Not Quite the Bastille: Kurds protest at the Guardian while Turkey continues its assault
Friday morning brought an unusual disruption to the London offices of the international newspaper, The Guardian. Fifteen Kurdish youth stormed the office as they sought a new means of amplifying the Kurdish voice within mainstream media. The group assembled in the office as activist Mark Campbell read a dramatic statement in front of the employees of the Guardian. Although the demonstration began raucously, it was received well and ended in a discussion with editor-in-chief Alan Rusbridger.
Although their methods were unusual, the Kurdish protest was undeniably effective. The Guardian did indeed speak up, and because the media delights in nothing more than reporting on what happens to other media outlets, the protest was picked up by the New York Times (with a detailed commentary from the Twitter accounts of some of the Guardian editors), the Pittsburgh Gazette, Turkish news site Milliyet, and in Journalism News. By reporting on the protests at the Guardian, each news site gave a little bit of context to the protests, with a few sentences thrown in casually about the months-long Turkish assault on Iraqi Kurdistan or a bit of background about the PKK (Kurdistan Worker’s Party).
And so some of the media silence, the silence that is “the greatest enemy of the Kurds”, was broken, and yet the Guardian may not prove to be the Kurds’ Bastille as they seek a consistent and nuanced voice in the media. News media offices shouldn’t need to be stormed before reporting on a cross-border war against an entire people in the name of violently eliminating one radical element.
Whether there will be some continued attention to the Kurdistan region remains to be seen, but the important issue isn’t whether news media simply talks about Kurdish issues.
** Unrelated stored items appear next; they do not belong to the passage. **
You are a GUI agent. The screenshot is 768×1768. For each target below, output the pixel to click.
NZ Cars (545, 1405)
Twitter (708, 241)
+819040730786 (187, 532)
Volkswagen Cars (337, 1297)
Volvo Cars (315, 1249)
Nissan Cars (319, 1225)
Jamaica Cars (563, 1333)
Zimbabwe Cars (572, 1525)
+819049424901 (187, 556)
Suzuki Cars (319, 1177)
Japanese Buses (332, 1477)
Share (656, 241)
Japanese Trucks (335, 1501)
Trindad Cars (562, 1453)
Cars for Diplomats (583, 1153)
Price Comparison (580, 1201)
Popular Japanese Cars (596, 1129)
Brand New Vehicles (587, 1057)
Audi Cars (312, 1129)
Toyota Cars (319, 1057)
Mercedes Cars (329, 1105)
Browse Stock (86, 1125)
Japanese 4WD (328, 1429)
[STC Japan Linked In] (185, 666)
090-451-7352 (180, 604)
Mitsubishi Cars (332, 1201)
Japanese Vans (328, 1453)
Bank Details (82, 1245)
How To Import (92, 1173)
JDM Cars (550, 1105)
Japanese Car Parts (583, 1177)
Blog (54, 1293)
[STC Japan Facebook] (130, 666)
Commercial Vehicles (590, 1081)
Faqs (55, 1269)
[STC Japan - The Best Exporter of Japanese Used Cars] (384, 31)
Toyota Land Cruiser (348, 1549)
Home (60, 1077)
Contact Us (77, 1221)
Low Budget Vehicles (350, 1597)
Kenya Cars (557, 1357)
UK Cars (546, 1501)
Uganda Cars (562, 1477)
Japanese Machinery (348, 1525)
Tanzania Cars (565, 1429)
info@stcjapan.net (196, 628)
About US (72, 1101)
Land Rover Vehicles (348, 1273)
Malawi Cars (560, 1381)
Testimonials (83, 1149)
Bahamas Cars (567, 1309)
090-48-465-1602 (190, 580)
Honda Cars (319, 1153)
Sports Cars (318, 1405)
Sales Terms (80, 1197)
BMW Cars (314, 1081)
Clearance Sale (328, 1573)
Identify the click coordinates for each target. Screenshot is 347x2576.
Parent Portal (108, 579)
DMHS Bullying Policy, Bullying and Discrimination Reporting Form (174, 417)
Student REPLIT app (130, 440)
The recent articles that have come out after the protests are lacking in nuance and detail, and centralize either Turkish actions or the PKK. There is little to no representation of other Kurdish stories, of Kurds not involved in the PKK or even those who oppose the actions of the PKK. There are no stories of the centuries-long oppression against the Kurds that continues to push youth into the PKK, nor of the obstinacy of Turkish diplomacy in finding another answer to the Kurdish question.
Turkish and Iranian assaults in the mountains of Iraqi Kurdistan affect PKK supporters and non supporters alike, and yet the mainstream narrative about Kurds continues to focus on the PKK. An explosion in Ankara, Turkey that killed several civilians was allegedly carried out by the PKK, according to the Turkish government, which then used the explosion as justification for a swift and intense bombing campaign in the mountains of Qandil. Reports of sustained bombing for the last week have continued to emerge with unknown repercussions on either PKK rebels or civilians. A funeral for a guerrilla fighter from the People’s Defense Forces (HPG, an offshoot of the PKK) turned chaotic when Turkish police launched tear gas into the crowds and arrested over 120 people who attended the ceremony, adding to the 771 Kurds detained throughout the month of September.
Amid these new affronts, diplomatic efforts between Kurds and Turks are being renewed. Kurdish politicians end a months long boycott of the Turkish parliament, with a statement from the co-leader of the Peace and Democracy Party. “The boycott was a correct, justifiable and dignified decision,” he says, “but we ended it to defend peace and fight against war more powerfully.”
The media’s silence towards the Kurdistan region suffocates nuanced Kurdish debate and gives Turkey a distinct advantage in its war against the Kurds. It remains to be seen whether diplomatic and peaceful efforts by the Kurds will be highlighted alongside the usual focus on the PKK. Kurds shouldn’t have to storm the Guardian to merit a headline, but whether the media in the UK and elsewhere will pick up on that remains to be seen.